What they came up with is not what anyone would call a flashy budget, Mayor Andy Adams admits, but he does feel like it continues to build on what council has maintained its goals to be over the past few budgets: incremental improvement and growth while keeping tax increases to a minimum.
The financial plan sees the city spending about $71 million for operations and another $33 million for capital projects next year requiring a tax increase of 2.1 per cent, meaning the average household will see a $51 increase on their property taxes come tax time.

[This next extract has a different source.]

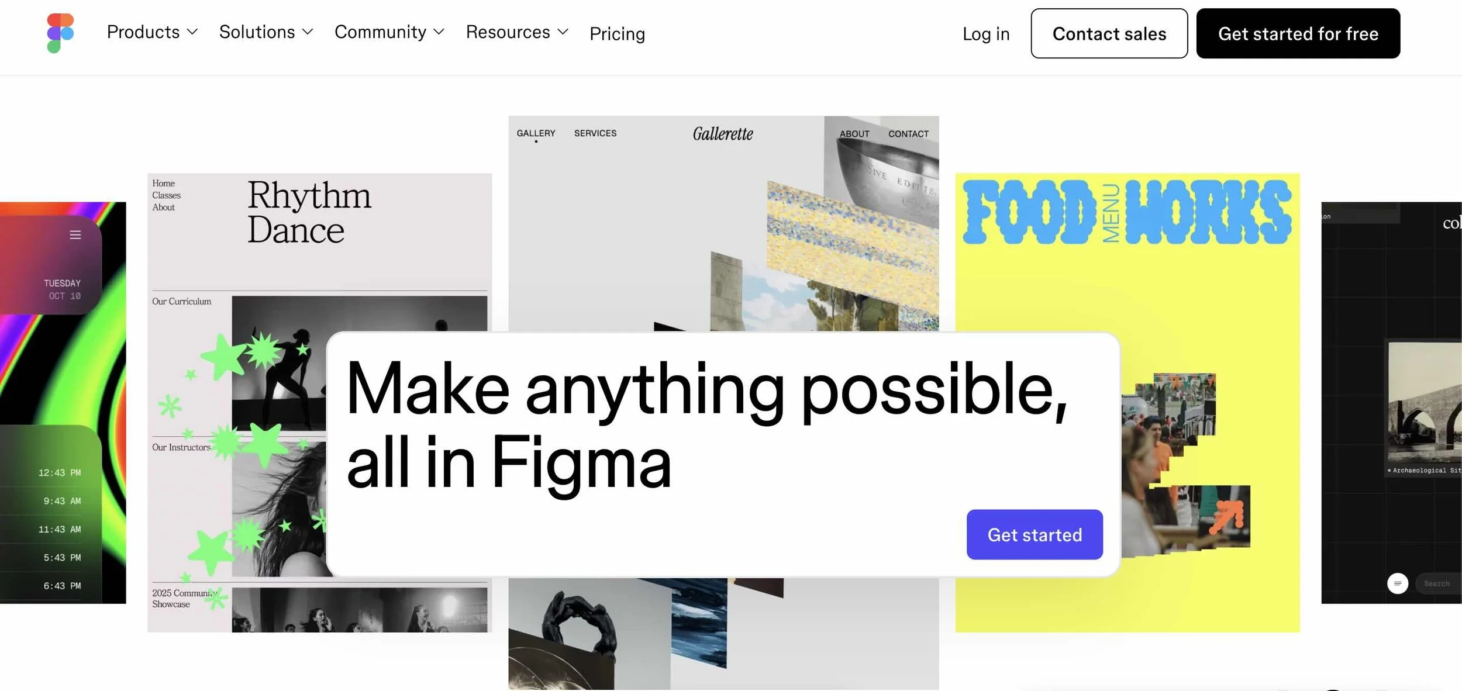This screenshot has width=1462, height=691.
Task: Click the orange arrow icon on Food Works
Action: pos(1226,517)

“That’s about where I thought we’d come in,” Mayor Adams says. “I think it’s incredibly good value in terms of what the community is going to get as far as increased services. With what we’ve heard from the community, whether through the surveys that were done over the past year or just our interactions council has had with different agencies, organizations and just personal contact, I’m very, very comfortable with where we’re at.”
Highlights from budget week included a $1.9-million investment in the upgrades to the Big Rock Boat Ramp – just the beginning of phase one of the process – $80,000 going towards the design work on a soon-to-come major renovation and redesign of the Sportsplex (along with $150,000 for weight room equipment), a $200,000 injection into the rehabilitation of Walter Morgan’s Studio on the Sybil Andrews Cottage property in Willow Point, two additional RCMP officers on their way to the Campbell River detachment and an increase in auxiliary firefighter compensation.

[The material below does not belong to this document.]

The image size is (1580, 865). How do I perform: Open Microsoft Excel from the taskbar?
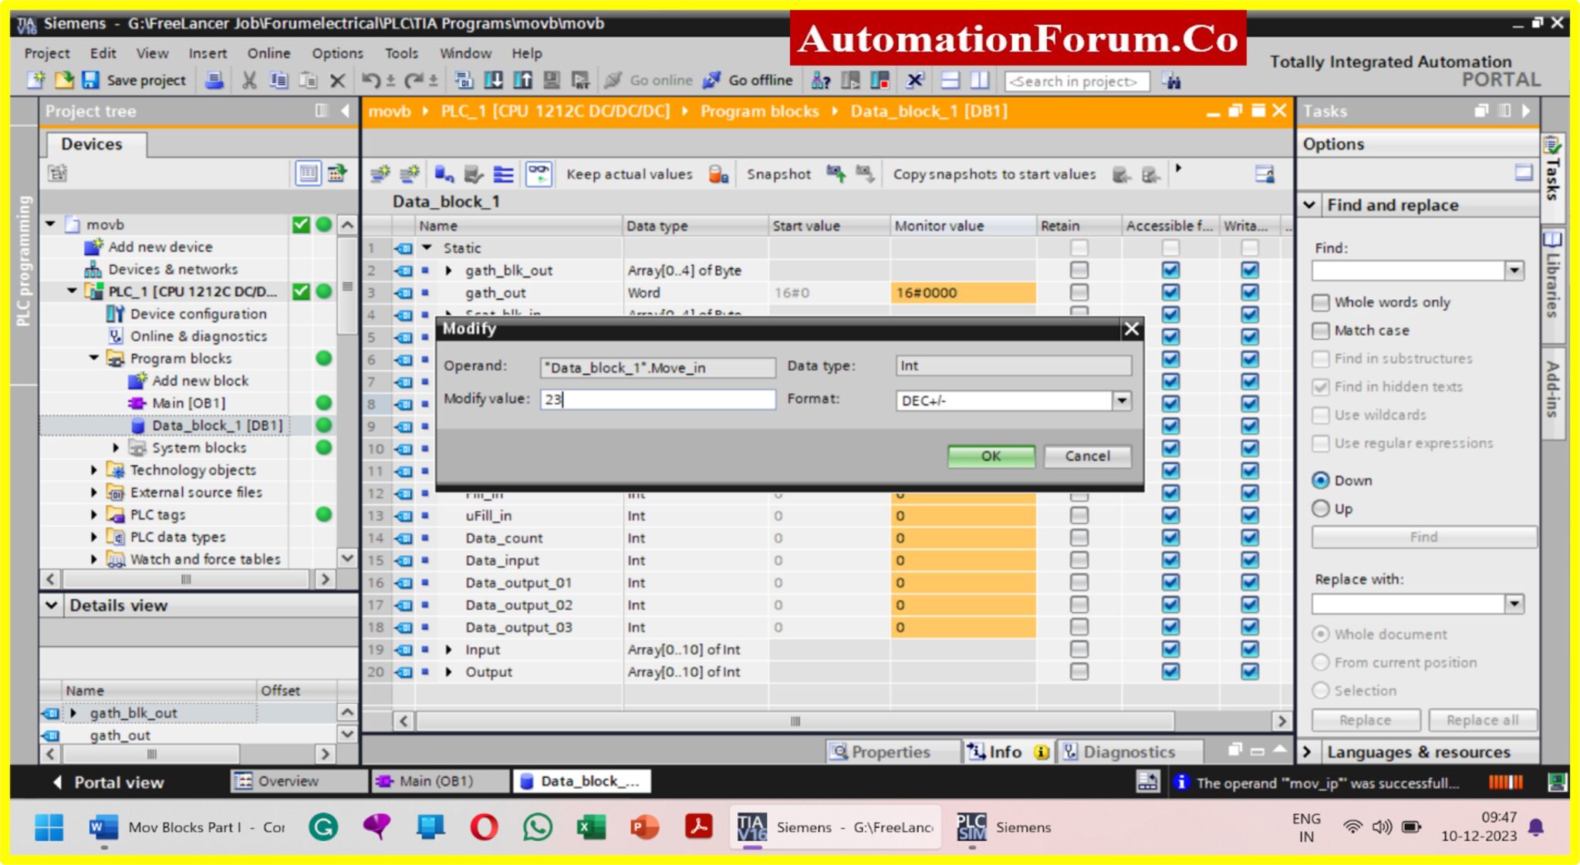[589, 827]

“I think we’ve been responsible to our taxpayers,” agrees Coun. Marlene Wright. “We’ve tried to make it as viable for them as possible, and we have some services that are very costly and that we have to pay attention to.”

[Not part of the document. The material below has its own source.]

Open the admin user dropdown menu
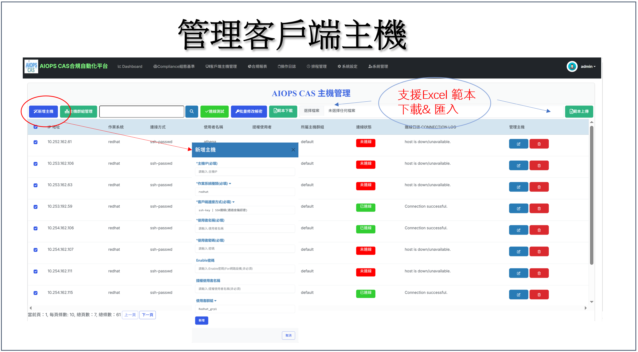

Coun. Colleen Evans agrees, saying the amount is “within the range I was hoping for.”
Coun. Larry Samson says he’s been dealing with city council budgets for a long time and this was maybe the best one he’s seen.
“This is my seventh budget on council and if you include my staff time this is probably my 20th budget with this city and it just gets better and better,” Samson says. “I think we put the city on solid ground as we continue to grow, we see the capital asset program well managed, we see our facilities and utilities well funded so that we can address our infrastructure as we go forward, and it was a good process.
Coun. Charlie Cornfield says that “2.1 (per cent) is a little more (of a tax increase) than I’d desired, because when you look at the $39 increase in our fees, that’s equivalent to about 1.56 per cent increase, which really puts us up to about 3.66 per cent,” but also says he was, overall, happy with the process and can live with the numbers they’d settled on, adding, “I appreciate all of the different perspectives that have come into play and all of the hard work that staff have done. Overall, I’d say it’s our best one yet.”
Coun. Ron Kerr agrees with Cornfield that, “it’s a little higher than I’d hoped,” but also echoes Cornfield’s sentiments about the process being a good one and being happy with the result overall.
“I’d like to thank council for their very careful deliberation,” says City Manager Deborah Sargent. “These are choices that don’t just impact our city today, but they impact our city into future years and carefully balancing the needs in our community and determining those that are most urgent and those most important to our long-term sustainability. We’re fortunate that right now we’re in a growth cycle, but I really appreciate the way council has been fiscally conservative in making sure that we’re not spending the whole piggy bank in one set of deliberations, but really trying to meet the needs of the community today while also leaving room for new needs that our community experiences every day as we grow and flourish.”